La réforme de 2023 avait rendu le dispositif bien plus attractif. Un retraité qui reprenait une activité salariée ou indépendante pouvait non seulement additionner pension et nouveaux revenus, mais aussi acquérir des droits supplémentaires donnant droit à une deuxième pension de base, calculée sur cette reprise d’activité. Pour profiter de ce cumul emploi retraite intégral, il faut remplir plusieurs conditions :

  • avoir liquidé toutes ses retraites, de base et complémentaires, dans tous les régimes en France et à l’étranger ;
  • avoir le taux plein, soit par la durée d’assurance, soit par l’âge (67 ans), et avoir atteint l’âge légal de départ ;
  • reprendre une activité qui donne lieu à des cotisations vieillesse ;
  • respecter un délai de carence de 6 mois si l’on revient travailler chez son dernier employeur.
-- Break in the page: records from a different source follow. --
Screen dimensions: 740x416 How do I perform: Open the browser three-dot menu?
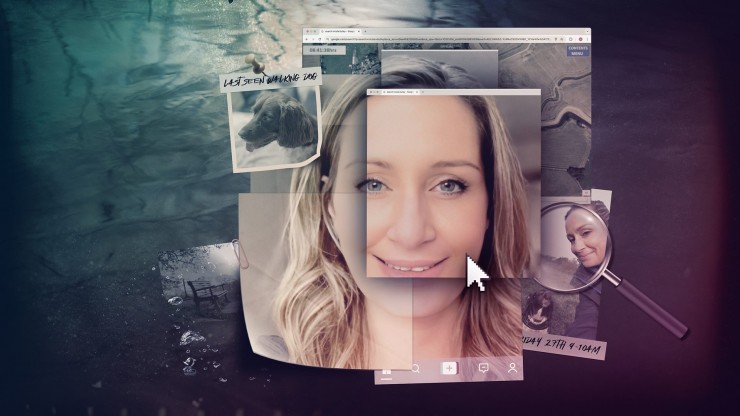pos(585,39)
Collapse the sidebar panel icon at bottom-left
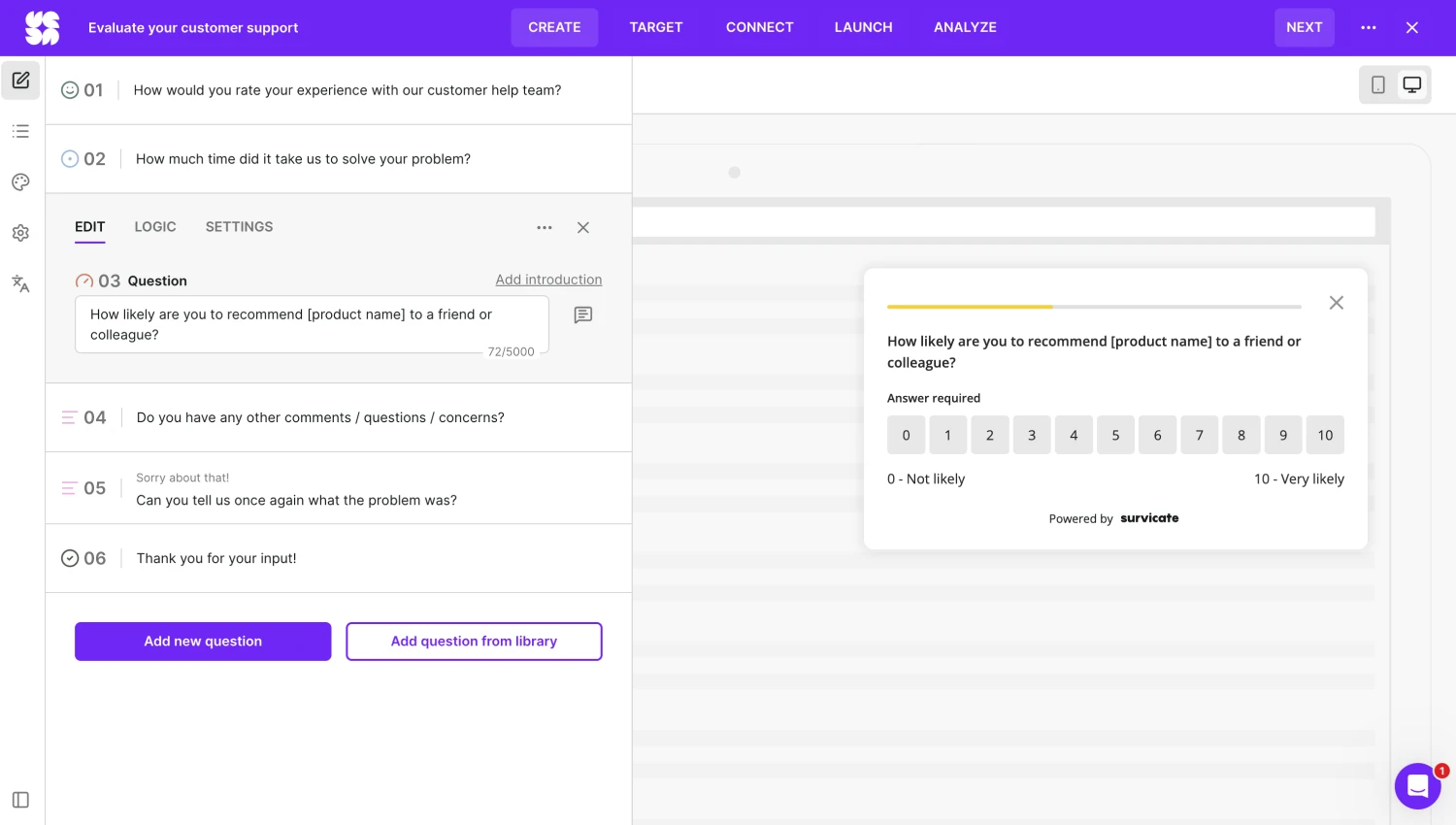The height and width of the screenshot is (825, 1456). [x=20, y=800]
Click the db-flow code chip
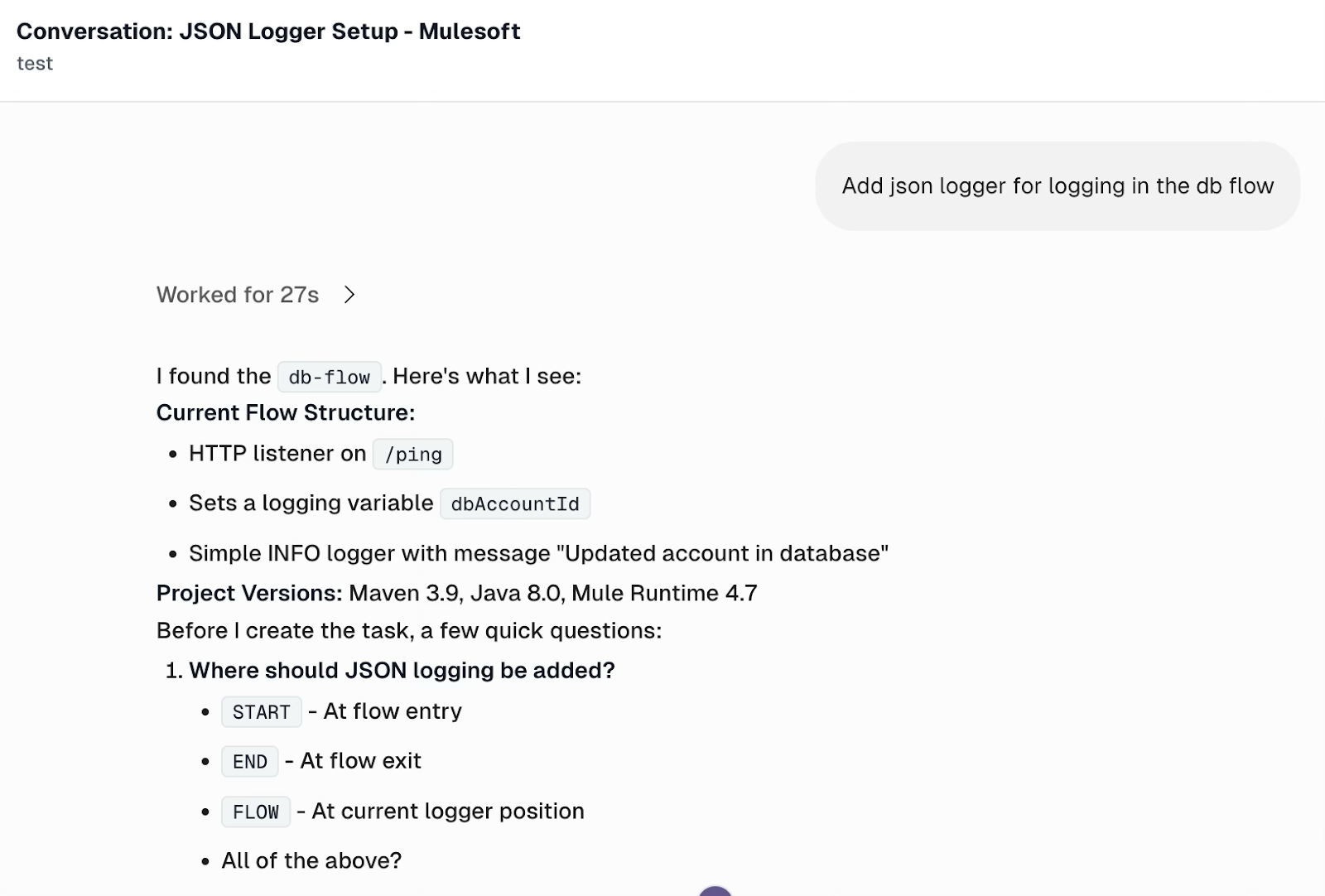The image size is (1325, 896). coord(328,377)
Si ces critères ne sont pas remplis, le cumul reste possible mais il est plafonné : la reprise d’activité n’ouvre pas droit à une nouvelle pension et la pension de base peut être réduite lorsque le nouveau salaire dépasse les plafonds prévus. Dans ce cadre mis en place en 2023, le dispositif a surtout profité aux profils les mieux dotés, souvent des cadres ou des indépendants, qui cumulent pension confortable et rémunérations élevées, ce qui a renforcé l’idée d’un mécanisme trop généreux par rapport à son objectif affiché.

Cumul emploi retraite 2027 : un dispositif raboté avant 67 ans

Le durcissement arrive avec la réforme prévue dans le budget de la Sécurité sociale pour 2026. Le texte organise un nouveau régime du cumul emploi retraite 2027 pour les personnes dont la première pension de base prendra effet à compter de cette date. Les retraités déjà en cumul au 1er janvier 2027 resteraient soumis aux anciennes règles, sans remise en cause rétroactive de leurs droits. Pour les futurs retraités, le dispositif est désormais découpé en trois âges clés. Avant 64 ans, la logique change radicalement : la pension serait écrêtée à hauteur de 100 % des revenus d’activité, ce qui revient à neutraliser le bénéfice financier du cumul pour ceux qui continuent à travailler avant l’âge légal.

Entre 64 et 67 ans, le cumul resterait possible mais de façon partielle. Jusqu’à environ 7 000 euros de revenus annuels d’activité, pension et salaire pourraient encore s’additionner. Au-delà, la pension serait amputée de 50 % de la part de revenus dépassant ce seuil. Un cas type cité par les spécialistes évoque ainsi un retraité avec 27 000 euros de revenus d’activité par an qui verrait sa pension réduite d’environ 10 000 euros, ce qui change complètement l’intérêt du dispositif pour les hauts revenus. Après 67 ans en revanche, le cumul redeviendrait intégral, sans plafond, avec la possibilité de générer une seconde pension de base plus élevée qu’aujourd’hui, le plafond actuel d’environ 5 % du plafond annuel de la Sécurité sociale devant être levé. L’État mise sur ces ajustements pour économiser 1,9 milliard d’euros d’ici 2030, dont 400 millions dès 2027, tout en recentrant le cumul sur des emplois d’appoint modestement rémunérés et en incitant davantage les seniors à arbitrer entre cumul, retraite progressive et surcote selon leur situation.

En bref

  • Depuis la réforme des retraites de 2023, le cumul emploi retraite s’est fortement développé, attirant près de 600 000 seniors aux profils souvent cadres ou indépendants.
  • Le PLFSS 2026 instaure au 1er janvier 2027 un système en trois paliers avec écrêtement total avant 64 ans et rabotage à 50 % des revenus au-delà d’environ 7 000 € entre 64 et 67 ans.
  • Entre retraités déjà en cumul, futurs partants et carrières longues, chacun devra réévaluer l’intérêt du cumul face à la retraite progressive ou à la surcote.